- _REQUIREMENT_: Output the entries verbatim, including every line.

== Segment start ==

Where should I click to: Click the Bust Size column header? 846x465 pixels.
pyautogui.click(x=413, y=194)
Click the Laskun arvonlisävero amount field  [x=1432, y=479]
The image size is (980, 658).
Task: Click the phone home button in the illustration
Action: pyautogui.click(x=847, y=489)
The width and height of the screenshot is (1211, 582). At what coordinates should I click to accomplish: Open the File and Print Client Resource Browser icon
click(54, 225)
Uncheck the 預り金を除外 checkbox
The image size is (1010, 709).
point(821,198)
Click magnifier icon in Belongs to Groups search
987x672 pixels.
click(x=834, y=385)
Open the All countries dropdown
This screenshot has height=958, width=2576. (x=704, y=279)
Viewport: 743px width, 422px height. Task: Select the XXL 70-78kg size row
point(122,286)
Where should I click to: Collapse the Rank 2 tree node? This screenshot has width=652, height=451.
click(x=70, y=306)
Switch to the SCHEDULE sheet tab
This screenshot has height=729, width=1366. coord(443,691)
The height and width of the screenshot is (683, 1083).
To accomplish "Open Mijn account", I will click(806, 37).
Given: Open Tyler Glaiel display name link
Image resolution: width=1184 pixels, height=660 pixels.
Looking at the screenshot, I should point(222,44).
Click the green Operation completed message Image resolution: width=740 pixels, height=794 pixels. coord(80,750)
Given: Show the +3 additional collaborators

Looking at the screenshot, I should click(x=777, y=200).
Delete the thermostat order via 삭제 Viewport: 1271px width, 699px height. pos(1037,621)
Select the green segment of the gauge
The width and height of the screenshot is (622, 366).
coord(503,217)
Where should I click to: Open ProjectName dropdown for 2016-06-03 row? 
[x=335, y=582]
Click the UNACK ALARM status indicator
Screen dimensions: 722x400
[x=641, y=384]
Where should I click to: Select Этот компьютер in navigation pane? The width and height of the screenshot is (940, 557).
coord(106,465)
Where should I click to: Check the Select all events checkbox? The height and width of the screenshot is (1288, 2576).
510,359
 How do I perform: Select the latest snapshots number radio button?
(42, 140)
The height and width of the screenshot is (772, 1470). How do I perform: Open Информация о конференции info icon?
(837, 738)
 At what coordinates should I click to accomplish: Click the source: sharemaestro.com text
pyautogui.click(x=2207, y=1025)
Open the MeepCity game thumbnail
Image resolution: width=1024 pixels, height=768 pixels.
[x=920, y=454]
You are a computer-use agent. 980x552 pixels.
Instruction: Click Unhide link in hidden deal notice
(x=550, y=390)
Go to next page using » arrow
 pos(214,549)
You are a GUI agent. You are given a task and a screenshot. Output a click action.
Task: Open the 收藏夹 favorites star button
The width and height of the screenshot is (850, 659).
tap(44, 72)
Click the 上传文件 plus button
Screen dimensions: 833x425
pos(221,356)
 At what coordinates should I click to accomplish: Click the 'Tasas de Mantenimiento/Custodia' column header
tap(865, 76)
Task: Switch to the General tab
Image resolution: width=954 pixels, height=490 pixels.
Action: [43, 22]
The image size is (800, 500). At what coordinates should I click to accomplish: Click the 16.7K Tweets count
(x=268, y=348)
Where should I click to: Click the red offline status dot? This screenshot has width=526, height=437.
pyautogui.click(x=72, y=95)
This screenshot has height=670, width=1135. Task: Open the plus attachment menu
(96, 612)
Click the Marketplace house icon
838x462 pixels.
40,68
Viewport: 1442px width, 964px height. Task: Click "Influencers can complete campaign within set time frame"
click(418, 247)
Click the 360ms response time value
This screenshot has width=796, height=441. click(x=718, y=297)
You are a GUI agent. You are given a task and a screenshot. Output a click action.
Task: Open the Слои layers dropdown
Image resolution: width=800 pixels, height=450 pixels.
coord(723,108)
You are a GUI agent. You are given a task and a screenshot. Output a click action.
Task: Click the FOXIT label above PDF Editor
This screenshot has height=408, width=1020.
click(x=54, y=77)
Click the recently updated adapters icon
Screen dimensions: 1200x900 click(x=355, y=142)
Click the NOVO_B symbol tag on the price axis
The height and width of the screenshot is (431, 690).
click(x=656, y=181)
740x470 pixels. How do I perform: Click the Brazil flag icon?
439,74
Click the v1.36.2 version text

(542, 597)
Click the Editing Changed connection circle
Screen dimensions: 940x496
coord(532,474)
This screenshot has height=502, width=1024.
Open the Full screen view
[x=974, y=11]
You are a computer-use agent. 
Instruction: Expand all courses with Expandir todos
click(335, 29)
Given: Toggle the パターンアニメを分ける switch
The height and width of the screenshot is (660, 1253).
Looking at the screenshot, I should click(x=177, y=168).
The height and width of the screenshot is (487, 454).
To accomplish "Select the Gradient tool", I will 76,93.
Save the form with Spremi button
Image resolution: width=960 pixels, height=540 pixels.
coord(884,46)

== Segment end ==

- _WRITTEN SOLUTION_:
Where should I click to: Click the Bust Size column header? 846x465 pixels.
pyautogui.click(x=413, y=194)
Click the Laskun arvonlisävero amount field  [x=1432, y=479]
The image size is (980, 658).
Task: Click the phone home button in the illustration
Action: pyautogui.click(x=847, y=489)
The width and height of the screenshot is (1211, 582). At what coordinates should I click to accomplish: Open the File and Print Client Resource Browser icon
click(54, 225)
Uncheck the 預り金を除外 checkbox
The image size is (1010, 709).
point(821,198)
Click magnifier icon in Belongs to Groups search
987x672 pixels.
click(x=834, y=385)
Open the All countries dropdown
This screenshot has height=958, width=2576. (x=704, y=279)
Viewport: 743px width, 422px height. Task: Select the XXL 70-78kg size row
point(122,286)
Where should I click to: Collapse the Rank 2 tree node? This screenshot has width=652, height=451.
click(x=70, y=306)
Switch to the SCHEDULE sheet tab
This screenshot has height=729, width=1366. coord(443,691)
The height and width of the screenshot is (683, 1083).
To accomplish "Open Mijn account", I will click(806, 37).
Given: Open Tyler Glaiel display name link
Image resolution: width=1184 pixels, height=660 pixels.
Looking at the screenshot, I should point(222,44).
Click the green Operation completed message Image resolution: width=740 pixels, height=794 pixels. coord(80,750)
Given: Show the +3 additional collaborators

Looking at the screenshot, I should click(x=777, y=200).
Delete the thermostat order via 삭제 Viewport: 1271px width, 699px height. pos(1037,621)
Select the green segment of the gauge
The width and height of the screenshot is (622, 366).
coord(503,217)
Where should I click to: Open ProjectName dropdown for 2016-06-03 row? 
[x=335, y=582]
Click the UNACK ALARM status indicator
Screen dimensions: 722x400
[x=641, y=384]
Where should I click to: Select Этот компьютер in navigation pane? The width and height of the screenshot is (940, 557).
coord(106,465)
Where should I click to: Check the Select all events checkbox? The height and width of the screenshot is (1288, 2576).
510,359
 How do I perform: Select the latest snapshots number radio button?
(42, 140)
The height and width of the screenshot is (772, 1470). How do I perform: Open Информация о конференции info icon?
(837, 738)
 At what coordinates should I click to accomplish: Click the source: sharemaestro.com text
pyautogui.click(x=2207, y=1025)
Open the MeepCity game thumbnail
Image resolution: width=1024 pixels, height=768 pixels.
[x=920, y=454]
You are a computer-use agent. 980x552 pixels.
Instruction: Click Unhide link in hidden deal notice
(x=550, y=390)
Go to next page using » arrow
 pos(214,549)
You are a GUI agent. You are given a task and a screenshot. Output a click action.
Task: Open the 收藏夹 favorites star button
The width and height of the screenshot is (850, 659).
tap(44, 72)
Click the 上传文件 plus button
Screen dimensions: 833x425
pos(221,356)
 At what coordinates should I click to accomplish: Click the 'Tasas de Mantenimiento/Custodia' column header
tap(865, 76)
Task: Switch to the General tab
Image resolution: width=954 pixels, height=490 pixels.
Action: [43, 22]
The image size is (800, 500). At what coordinates should I click to accomplish: Click the 16.7K Tweets count
(x=268, y=348)
Where should I click to: Click the red offline status dot? This screenshot has width=526, height=437.
pyautogui.click(x=72, y=95)
This screenshot has height=670, width=1135. Task: Open the plus attachment menu
(96, 612)
Click the Marketplace house icon
838x462 pixels.
40,68
Viewport: 1442px width, 964px height. Task: Click "Influencers can complete campaign within set time frame"
click(418, 247)
Click the 360ms response time value
This screenshot has width=796, height=441. click(x=718, y=297)
You are a GUI agent. You are given a task and a screenshot. Output a click action.
Task: Open the Слои layers dropdown
Image resolution: width=800 pixels, height=450 pixels.
coord(723,108)
You are a GUI agent. You are given a task and a screenshot. Output a click action.
Task: Click the FOXIT label above PDF Editor
This screenshot has height=408, width=1020.
click(x=54, y=77)
Click the recently updated adapters icon
Screen dimensions: 1200x900 click(x=355, y=142)
Click the NOVO_B symbol tag on the price axis
The height and width of the screenshot is (431, 690).
click(x=656, y=181)
740x470 pixels. How do I perform: Click the Brazil flag icon?
439,74
Click the v1.36.2 version text

(542, 597)
Click the Editing Changed connection circle
Screen dimensions: 940x496
coord(532,474)
This screenshot has height=502, width=1024.
Open the Full screen view
[x=974, y=11]
You are a computer-use agent. 
Instruction: Expand all courses with Expandir todos
click(335, 29)
Given: Toggle the パターンアニメを分ける switch
The height and width of the screenshot is (660, 1253).
Looking at the screenshot, I should click(x=177, y=168).
The height and width of the screenshot is (487, 454).
To accomplish "Select the Gradient tool", I will 76,93.
Save the form with Spremi button
Image resolution: width=960 pixels, height=540 pixels.
coord(884,46)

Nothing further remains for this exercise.